The Raccoon’s Teeth, Bite, and Jaw

In spite of the raccoon’s small size, their sharp, utilitarian teeth and strong jaws give them a reputation as having a formidable bite.

In the rest of the article, we’re going to look at when raccoons bite, what to do if you get bitten by a raccoon, what the bite force quotient of raccoons is, and what kind of teeth they have, and how sharp and big their teeth are.

When Do Raccoons Bite?

Raccoons are rarely aggressive toward humans unprovoked. A healthy raccoon may be very defensive, however, if she feels that you are threatening her or her young, but this is unlikely to lead to pursuit.

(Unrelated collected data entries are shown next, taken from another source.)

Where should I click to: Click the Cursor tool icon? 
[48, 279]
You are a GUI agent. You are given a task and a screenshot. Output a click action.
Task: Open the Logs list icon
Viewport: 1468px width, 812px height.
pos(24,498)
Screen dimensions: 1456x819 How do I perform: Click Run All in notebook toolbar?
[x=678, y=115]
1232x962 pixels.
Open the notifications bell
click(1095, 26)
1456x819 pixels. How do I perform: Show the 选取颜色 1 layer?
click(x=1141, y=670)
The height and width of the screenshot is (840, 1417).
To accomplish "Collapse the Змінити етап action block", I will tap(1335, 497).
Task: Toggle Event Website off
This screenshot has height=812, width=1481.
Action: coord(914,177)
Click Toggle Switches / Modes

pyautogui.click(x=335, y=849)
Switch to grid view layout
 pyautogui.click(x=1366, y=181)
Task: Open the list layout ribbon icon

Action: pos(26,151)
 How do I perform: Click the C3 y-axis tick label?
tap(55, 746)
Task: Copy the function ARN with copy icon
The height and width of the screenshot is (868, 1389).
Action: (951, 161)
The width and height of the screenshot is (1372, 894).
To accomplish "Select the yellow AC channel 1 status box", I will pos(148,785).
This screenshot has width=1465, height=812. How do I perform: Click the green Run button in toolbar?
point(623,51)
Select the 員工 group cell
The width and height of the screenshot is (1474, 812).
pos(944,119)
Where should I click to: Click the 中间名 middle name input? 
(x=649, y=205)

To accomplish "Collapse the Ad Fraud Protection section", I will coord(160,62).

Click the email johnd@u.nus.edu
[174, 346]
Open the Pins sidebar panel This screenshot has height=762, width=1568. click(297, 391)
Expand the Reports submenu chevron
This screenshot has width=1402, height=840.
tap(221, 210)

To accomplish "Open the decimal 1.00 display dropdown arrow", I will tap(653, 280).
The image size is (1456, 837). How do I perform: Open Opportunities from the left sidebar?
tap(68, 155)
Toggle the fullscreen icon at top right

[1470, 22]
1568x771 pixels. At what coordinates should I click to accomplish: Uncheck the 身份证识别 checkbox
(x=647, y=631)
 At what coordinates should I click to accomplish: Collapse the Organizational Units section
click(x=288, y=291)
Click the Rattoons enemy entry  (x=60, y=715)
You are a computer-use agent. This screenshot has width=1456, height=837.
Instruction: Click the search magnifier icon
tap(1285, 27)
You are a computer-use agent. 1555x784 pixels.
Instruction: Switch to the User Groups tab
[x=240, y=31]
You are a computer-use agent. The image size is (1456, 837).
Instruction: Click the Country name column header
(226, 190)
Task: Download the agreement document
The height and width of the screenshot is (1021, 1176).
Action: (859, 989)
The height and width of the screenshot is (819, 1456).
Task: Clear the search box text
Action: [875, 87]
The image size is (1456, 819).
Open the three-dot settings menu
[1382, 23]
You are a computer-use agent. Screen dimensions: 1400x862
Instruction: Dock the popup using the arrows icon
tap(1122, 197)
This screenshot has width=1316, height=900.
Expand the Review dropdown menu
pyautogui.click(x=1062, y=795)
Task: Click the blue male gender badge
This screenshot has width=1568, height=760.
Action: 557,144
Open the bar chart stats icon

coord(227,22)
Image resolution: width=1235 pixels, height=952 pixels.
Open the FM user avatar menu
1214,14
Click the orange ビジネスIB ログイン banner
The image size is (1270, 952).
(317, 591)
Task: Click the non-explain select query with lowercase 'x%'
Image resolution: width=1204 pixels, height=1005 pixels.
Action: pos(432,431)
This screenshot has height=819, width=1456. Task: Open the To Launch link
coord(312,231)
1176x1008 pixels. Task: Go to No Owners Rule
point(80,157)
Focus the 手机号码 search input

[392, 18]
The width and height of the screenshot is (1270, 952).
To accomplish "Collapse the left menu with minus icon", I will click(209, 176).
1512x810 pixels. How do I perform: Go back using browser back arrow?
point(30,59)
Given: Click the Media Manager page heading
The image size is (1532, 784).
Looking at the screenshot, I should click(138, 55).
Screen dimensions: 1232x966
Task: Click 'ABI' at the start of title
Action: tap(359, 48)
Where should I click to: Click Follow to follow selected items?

A raccoon infected with the rabies virus may exhibit unprovoked aggression, so it’s important to recognize the signs.

If you notice what looks like aggression from a raccoon, including lunging, don’t worry – this is normal when they feel threatened. The animal might feel cornered, or you could be too close to a mama raccoon protecting her little family.

It’s safe to simply back away. You’re not going to get chased, and if you’ve been doing your cardio, you could probably outrun a raccoon anyway.

To identify a rabid raccoon, The Humane Society of the United States outlines a few things to look out for. These include but are not limited to a stagger, seemingly ignoring the environment, erratic movements, and wetness around the face, especially the eyes or mouth.

What Happens If A Raccoon Bites You?

If you get bitten by a raccoon, don’t panic, but take swift action. Wash the bite out thoroughly with soap and warm water for at least a few minutes to make sure that it is properly flushed out.

After this is done, seek medical attention. A doctor will be able to administer a preventative vaccine that will prepare your body to fight in the worst-case scenario.

Now that you’ve gotten the important stuff out of the way, take a deep breath and relax. The Center for Disease Control has record of only one human death caused by a rabid raccoon in America ever, so you’ll probably be fine.

What’s The Bite Force Of A Raccoon?

Raccoons have a bite force quotient of about 100. This is stronger than a house cat’s, which is only 67, and even stronger than a grizzly bear’s, which sits at 88.

Remember that bite force quotients are calculated relative to the animal’s size. While a raccoon does have quite the impressive bite, you won’t end up worse off from a raccoon bite than a grizzly, but we’ll nonetheless recommend you try neither to test that theory out.

What Kind Of Teeth Do Raccoons Have?

According to Samuel Zeveloff, writing for the Smithsonian Institute, raccoons are “one of the world’s most omnivorous animals.” Because of this varied diet, raccoons have a full set of teeth, including incisors for ripping and cutting, canines for piercing, and premolars and molars for grinding and crushing food down.

The presence of the incisors and even more so the canines is what makes their bites potentially dangerous to humans since they have piercing power in addition to their brute jaw strength.

How Many Teeth Do Raccoons Have?

Raccoons have a total of 40 teeth, with a dental formula of 3.1.4.2 for both jaws. This means that each jaw has 6 incisors, the sharp, narrow teeth at the front; 2 canines, the long, sharp teeth at the corners; and 8 premolars and 4 molars, the wide, cuspy teeth at the backs of the jaws.

Do Raccoons Have Sharp Teeth?

Raccoons have both extremely sharp canines and incisors. This is to suit the part of their omnivorous diet that would normally fit into the niche of predators. In the case of raccoons, it also enhances their ability to be very good scavengers, earning them the endearing nickname, “trash pandas.”

A relatively shallow bite from a raccoon onto a person will usually leave four little puncture marks, two on each side, representing the canines. Deeper bites will show indentations from the incisors, but these are much rarer since healthy raccoons will tend to bite people defensively rather than for food.

How Big Are Raccoons’ Teeth?

The biggest teeth on raccoons are their canines. At their peak, they can approach an inch and a half in length. The incisors of raccoons are significantly smaller, with the overwhelming majority of their length sitting beneath the gumline. Only the tips of a raccoon’s incisors are visible, but this does not make them any less sharp or effective for what they’re built for.

Because of a raccoon’s very small size, the sizes of their teeth don’t appear intimidating but remember that when this is combined with their exceptional bite force quotient, a bite from a raccoon can pack quite a kick. Like dynamite, raccoons come in small packages but can be dangerous in the right situations.